Copyright © 2014 Randy Mascarenhas et al. This is an open access article distributed under the Creative Commons Attribution License, which permits unrestricted use, distribution, and reproduction in any medium, provided the original work is properly cited.


Recurrent shoulder instability and resultant glenoid and humeral head bone loss are not infrequently encountered in the population today, specifically in young, athletic patients.
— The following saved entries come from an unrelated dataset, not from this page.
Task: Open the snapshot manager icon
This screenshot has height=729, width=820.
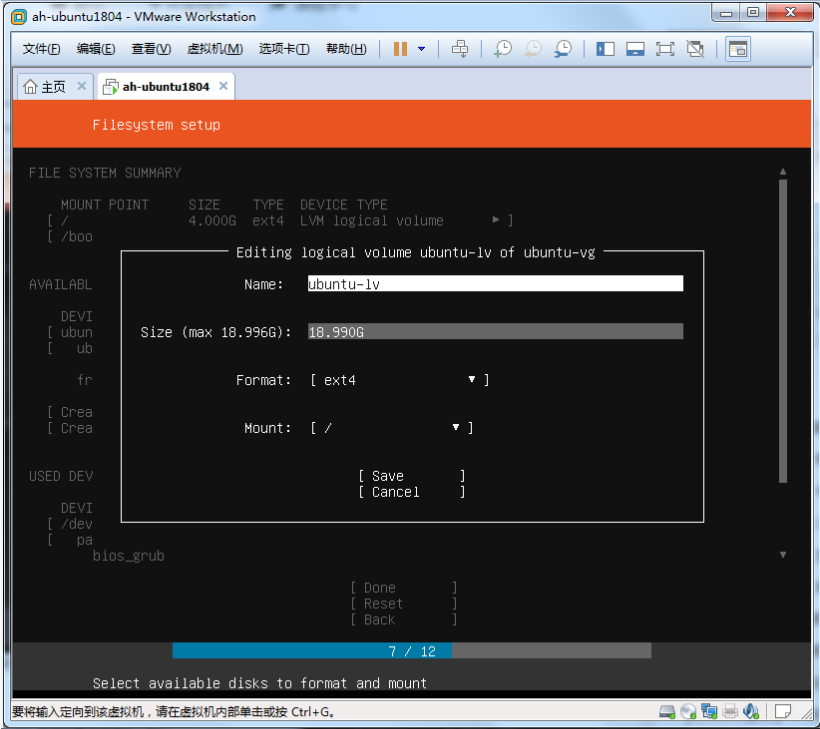Action: (564, 49)
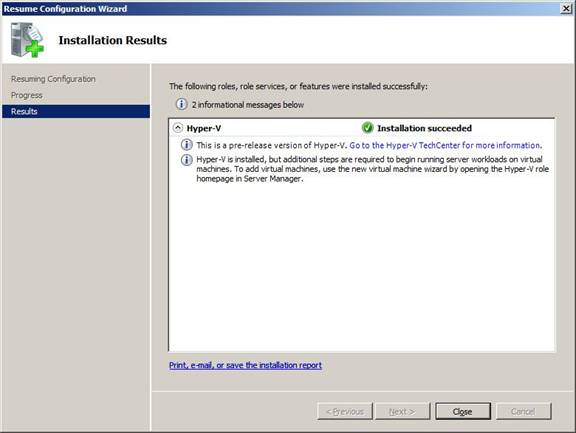The image size is (576, 433).
Task: Click the info icon beside the pre-release version message
Action: (187, 145)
This review on the management of bone loss in recurrent glenohumeral instability discusses the relevant shoulder anatomy that provides stability to the shoulder joint, relevant history and physical examination findings pertinent to recurrent shoulder instability, and the proper radiological imaging choices in its workup. Operative treatments that can be used to treat both glenoid and humeral head bone loss are outlined. These include coracoid transfer procedures and allograft/autograft reconstruction at the glenoid, as well as humeral head disimpaction/humeroplasty, remplissage, humeral osseous allograft reconstruction, rotational osteotomy, partial humeral head arthroplasty, and hemiarthroplasty on the humeral side. Clinical outcomes studies reporting general results of these techniques are highlighted.